Aécio Neves: um jagunço engravatado

Aécio Neves: um jagunço engravatado

Aécio Neves: um jagunço engravatado – Foto: Dida Sampaio/ Estadão

“Tem que ser um que a gente mata ele antes de fazer delação”. E por pouco o Brasil não foi parar nas mãos de um jagunço.

Por muito pouco o Brasil não foi governado por Aécio Neves, um político jovem que conserva as práticas mais antigas da política: a força e o poder de coagir.

Aécio seria capaz de matar para sobreviver como político.
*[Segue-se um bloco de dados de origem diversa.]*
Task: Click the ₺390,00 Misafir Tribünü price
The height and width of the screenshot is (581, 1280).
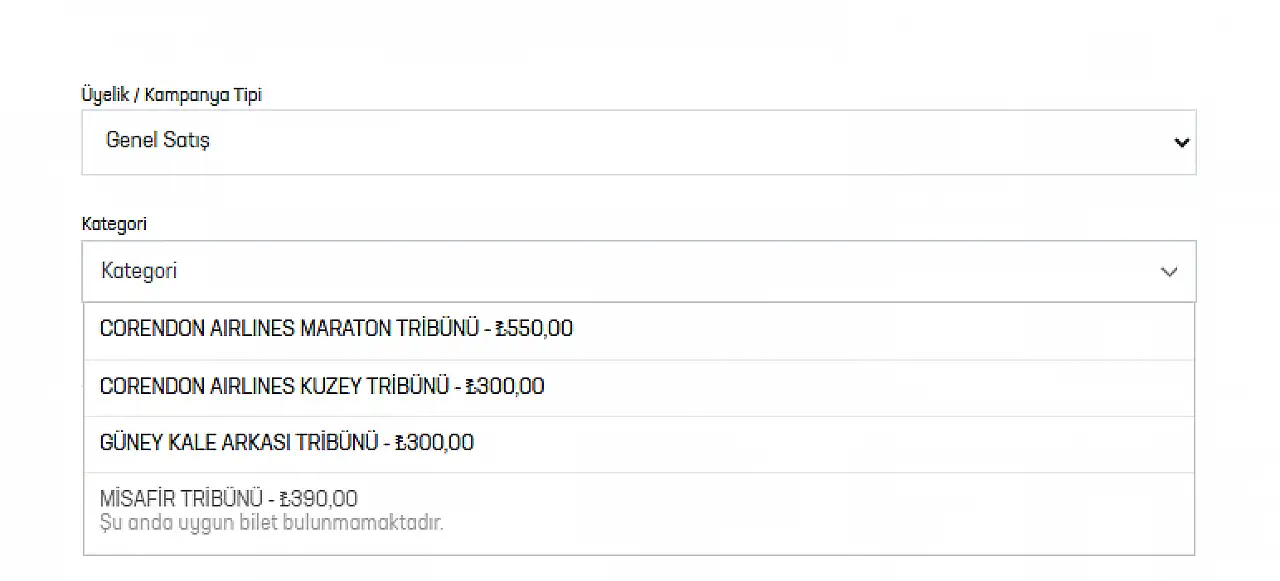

Em nome da manutenção de poder – logo ele que levantou o dedo em riste contra o PT, a quem chamou de organização criminosa – o senador seria capaz das mais cruéis atrocidades.

E por muito pouco o Brasil não caiu nas mãos deste jagunço engravatado.

Não é possível, portanto, esquecer-se das figuras públicas que depositaram em Aécio “a esperança de mudança”.

Daquelas camisas que estamparam “Eu não tenho culpa, votei no Aécio”.

Da intimidade entre Aécio e Sérgio Moro na “premiação” da IstoÉ.

Dos escudos que somente a mídia levantou para proteger um sujeito envolvido até o pescoço na corrupção.

Não fossem os irmãos Batista, donos da JBS, Aécio estaria hoje comemorando “a boa fase da economia”. Economia que se desfez como castelo de cartas ao vendaval do escândalo.

 O bom é que a verdade veio de uma só vez. Para desmascarar o golpe e provar que os blogs progressistas não estavam tão errados em querer investigar o jagunço de Minas Gerais.